The fact that both Hamilton and his new teammate George Russell have secured a single podium finish each so far this season speaks volumes about how far from the front row Mercedes has fallen. Those podiums were an overachievement, delivered by brilliant drivers fighting terrible cars. There is a myriad of reasons why the Mercedes is struggling, but the biggest culprit is “porpoising.” A fault with the aerodynamic design of the underside of the cars means that the cars bounce, reducing straight-line speed. The cars perform better on tracks with multiple corners, but on straights, they become almost impossible to keep under control. Neither Russell nor Hamilton is enjoying the experience, and team boss Toto Wolff has admitted that his engineers are struggling to solve the issue. This season might already be a write-off.

Every team that made major changes to its cars for 2022 took a gamble. Nobody knew how the cars would perform because nobody had ever built or driven Formula 1 cars like this before. Until the first practice session, Mercedes genuinely thought they had a good car. It was only when they saw the speeds and times posted by their rivals that they realised they had an issue. That’s the issue with gambling. You can’t go to a casino website and expect to win a poker game unless you know who you’re playing against. Even then, people who visit casino sister sites can at least check a casino comparison site to see statistics about features, bonuses, and payouts before they spend their money. There was no equivalent to a casino review website for anybody in Formula 1 this season. The teams worked almost blind, and by the time they saw who they were up against, it was too late to make additional changes.

We’ll probably never know why the Mercedes car is so uncompetitive this year.
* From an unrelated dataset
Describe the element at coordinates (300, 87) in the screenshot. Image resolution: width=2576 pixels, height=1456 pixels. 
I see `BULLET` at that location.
Mercedes is unlikely to make such things public. However, we can speculate. It’s no secret that a lot of Mercedes engineers and support staff have defected to Red Bull in the past two years. Red Bull has headhunted them and is proud of having done so. Losing all of that expertise must have come at a cost to Mercedes, and this might be how the cost has manifested itself. There are only so many people in the world who know how to create and manage a Formula 1 car, and if Red Bull has lured away the greatest minds available to Mercedes, then a decline in performance is inevitable. If that’s the case, it’s hard to see how Mercedes will solve the problem not just this season but possibly ever.

Toto Wolff and the Mercedes team will be telling Lewis Hamilton that things will improve and the car will be better next year. The issue for Hamilton is that there might not be a next year. He’s too competitive to settle for driving around further down the field like Kimi Raikkonen did before he retired and Fernando Alonso does today. If Hamilton can’t go for wins, he won’t want to go at all. The biggest problem with waiting for next year is that he’ll be 38. He keeps himself fit and looks after himself, but even in elite athletes, there’s an age-related dropoff. As he approaches forty, Hamilton’s reactions will begin to slow. The split-second decisions he needs to make in order to gain an edge on his competition will take a thousandth of a second longer. The risk calculations he needs to make will take a little longer to process, and, through a combination of all of those things, a point will come where he can no longer keep up with the younger drivers. The 2022 season could easily be the last one Lewis Hamilton spends as a Formula 1 driver, and it looks like it’s going to be an inauspicious way for a champion of his calibre to go out.